Records for processing Block Start

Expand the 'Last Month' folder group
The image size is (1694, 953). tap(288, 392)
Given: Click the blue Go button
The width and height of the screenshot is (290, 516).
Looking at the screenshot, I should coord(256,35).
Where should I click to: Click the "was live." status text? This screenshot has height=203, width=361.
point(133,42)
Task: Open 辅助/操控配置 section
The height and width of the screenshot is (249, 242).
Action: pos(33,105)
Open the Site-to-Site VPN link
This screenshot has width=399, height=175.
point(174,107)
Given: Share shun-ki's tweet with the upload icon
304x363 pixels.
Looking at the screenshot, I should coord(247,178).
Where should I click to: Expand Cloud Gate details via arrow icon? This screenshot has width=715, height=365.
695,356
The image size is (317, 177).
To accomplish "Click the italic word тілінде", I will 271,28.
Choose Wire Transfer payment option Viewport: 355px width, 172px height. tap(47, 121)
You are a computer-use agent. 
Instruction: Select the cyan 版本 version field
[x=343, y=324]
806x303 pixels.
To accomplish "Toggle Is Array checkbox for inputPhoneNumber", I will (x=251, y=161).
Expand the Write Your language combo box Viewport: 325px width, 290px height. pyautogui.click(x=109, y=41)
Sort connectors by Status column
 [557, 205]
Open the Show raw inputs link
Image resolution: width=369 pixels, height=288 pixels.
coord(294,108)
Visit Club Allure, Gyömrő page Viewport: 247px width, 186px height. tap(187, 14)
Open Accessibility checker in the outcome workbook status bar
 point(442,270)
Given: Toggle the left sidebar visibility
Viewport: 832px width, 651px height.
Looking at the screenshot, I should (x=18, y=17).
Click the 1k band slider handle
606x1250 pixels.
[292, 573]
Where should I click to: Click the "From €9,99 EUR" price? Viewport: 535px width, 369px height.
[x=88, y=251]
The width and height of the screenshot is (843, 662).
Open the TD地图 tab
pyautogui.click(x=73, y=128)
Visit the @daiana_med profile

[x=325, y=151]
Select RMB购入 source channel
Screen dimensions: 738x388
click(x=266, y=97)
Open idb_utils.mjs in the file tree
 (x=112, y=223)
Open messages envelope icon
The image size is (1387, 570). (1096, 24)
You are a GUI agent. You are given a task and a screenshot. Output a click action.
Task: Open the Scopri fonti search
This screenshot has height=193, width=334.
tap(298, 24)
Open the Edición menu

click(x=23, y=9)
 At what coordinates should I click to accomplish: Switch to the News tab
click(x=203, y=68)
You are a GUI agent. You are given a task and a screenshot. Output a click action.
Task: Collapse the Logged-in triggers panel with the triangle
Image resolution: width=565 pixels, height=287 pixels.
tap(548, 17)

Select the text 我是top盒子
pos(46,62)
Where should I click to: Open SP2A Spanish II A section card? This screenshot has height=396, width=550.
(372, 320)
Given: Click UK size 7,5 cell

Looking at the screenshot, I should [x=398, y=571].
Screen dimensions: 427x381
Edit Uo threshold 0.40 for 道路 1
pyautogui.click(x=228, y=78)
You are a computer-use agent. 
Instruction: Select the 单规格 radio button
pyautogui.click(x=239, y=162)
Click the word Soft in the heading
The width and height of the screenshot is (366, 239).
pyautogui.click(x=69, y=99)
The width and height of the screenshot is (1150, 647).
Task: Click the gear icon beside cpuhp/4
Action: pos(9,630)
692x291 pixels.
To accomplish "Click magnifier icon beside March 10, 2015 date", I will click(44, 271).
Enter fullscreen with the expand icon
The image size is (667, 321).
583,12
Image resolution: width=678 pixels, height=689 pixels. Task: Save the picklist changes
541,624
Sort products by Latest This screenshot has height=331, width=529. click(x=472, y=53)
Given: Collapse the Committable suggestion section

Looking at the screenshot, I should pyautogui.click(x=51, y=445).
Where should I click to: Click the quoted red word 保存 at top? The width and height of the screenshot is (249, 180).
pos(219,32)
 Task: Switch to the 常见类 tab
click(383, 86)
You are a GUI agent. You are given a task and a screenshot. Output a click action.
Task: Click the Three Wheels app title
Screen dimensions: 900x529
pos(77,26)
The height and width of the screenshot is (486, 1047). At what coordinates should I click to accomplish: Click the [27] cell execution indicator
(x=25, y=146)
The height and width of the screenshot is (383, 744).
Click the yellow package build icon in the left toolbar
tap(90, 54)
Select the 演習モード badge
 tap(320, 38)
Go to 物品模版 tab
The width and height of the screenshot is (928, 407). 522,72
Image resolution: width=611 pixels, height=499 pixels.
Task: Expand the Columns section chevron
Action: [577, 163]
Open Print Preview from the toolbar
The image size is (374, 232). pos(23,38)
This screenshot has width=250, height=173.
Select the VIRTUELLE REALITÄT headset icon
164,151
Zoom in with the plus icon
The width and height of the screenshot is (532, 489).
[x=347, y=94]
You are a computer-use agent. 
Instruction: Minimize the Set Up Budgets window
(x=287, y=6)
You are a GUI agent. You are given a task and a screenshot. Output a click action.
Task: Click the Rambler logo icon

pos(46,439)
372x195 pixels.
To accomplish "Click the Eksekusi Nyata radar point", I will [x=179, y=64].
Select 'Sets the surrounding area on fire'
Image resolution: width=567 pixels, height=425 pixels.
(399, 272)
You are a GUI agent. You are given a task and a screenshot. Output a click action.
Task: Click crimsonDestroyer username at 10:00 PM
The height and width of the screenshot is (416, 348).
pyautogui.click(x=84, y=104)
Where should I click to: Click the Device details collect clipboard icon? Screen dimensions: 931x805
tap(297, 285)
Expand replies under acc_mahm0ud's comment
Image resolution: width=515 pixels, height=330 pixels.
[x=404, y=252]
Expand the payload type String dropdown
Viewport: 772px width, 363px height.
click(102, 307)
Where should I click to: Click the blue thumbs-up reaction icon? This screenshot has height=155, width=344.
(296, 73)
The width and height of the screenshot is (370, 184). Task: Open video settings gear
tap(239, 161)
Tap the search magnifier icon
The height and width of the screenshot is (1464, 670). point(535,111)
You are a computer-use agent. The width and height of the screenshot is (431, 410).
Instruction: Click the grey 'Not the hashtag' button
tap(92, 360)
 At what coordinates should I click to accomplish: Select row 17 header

Records for processing Block End

Transcribe each line of the data above, unaltered, from the one where "The height and width of the screenshot is (486, 1047)." appears to the one where "You are a computer-use agent. The" appears, inclusive of both.

Answer to this task:
The height and width of the screenshot is (486, 1047). At what coordinates should I click to accomplish: Click the [27] cell execution indicator
(x=25, y=146)
The height and width of the screenshot is (383, 744).
Click the yellow package build icon in the left toolbar
tap(90, 54)
Select the 演習モード badge
 tap(320, 38)
Go to 物品模版 tab
The width and height of the screenshot is (928, 407). 522,72
Image resolution: width=611 pixels, height=499 pixels.
Task: Expand the Columns section chevron
Action: [577, 163]
Open Print Preview from the toolbar
The image size is (374, 232). pos(23,38)
This screenshot has width=250, height=173.
Select the VIRTUELLE REALITÄT headset icon
164,151
Zoom in with the plus icon
The width and height of the screenshot is (532, 489).
[x=347, y=94]
You are a computer-use agent. 
Instruction: Minimize the Set Up Budgets window
(x=287, y=6)
You are a GUI agent. You are given a task and a screenshot. Output a click action.
Task: Click the Rambler logo icon

pos(46,439)
372x195 pixels.
To accomplish "Click the Eksekusi Nyata radar point", I will [x=179, y=64].
Select 'Sets the surrounding area on fire'
Image resolution: width=567 pixels, height=425 pixels.
(399, 272)
You are a GUI agent. You are given a task and a screenshot. Output a click action.
Task: Click crimsonDestroyer username at 10:00 PM
The height and width of the screenshot is (416, 348).
pyautogui.click(x=84, y=104)
Where should I click to: Click the Device details collect clipboard icon? Screen dimensions: 931x805
tap(297, 285)
Expand replies under acc_mahm0ud's comment
Image resolution: width=515 pixels, height=330 pixels.
[x=404, y=252]
Expand the payload type String dropdown
Viewport: 772px width, 363px height.
click(102, 307)
Where should I click to: Click the blue thumbs-up reaction icon? This screenshot has height=155, width=344.
(296, 73)
The width and height of the screenshot is (370, 184). Task: Open video settings gear
tap(239, 161)
Tap the search magnifier icon
The height and width of the screenshot is (1464, 670). point(535,111)
You are a computer-use agent. The width and height of the screenshot is (431, 410).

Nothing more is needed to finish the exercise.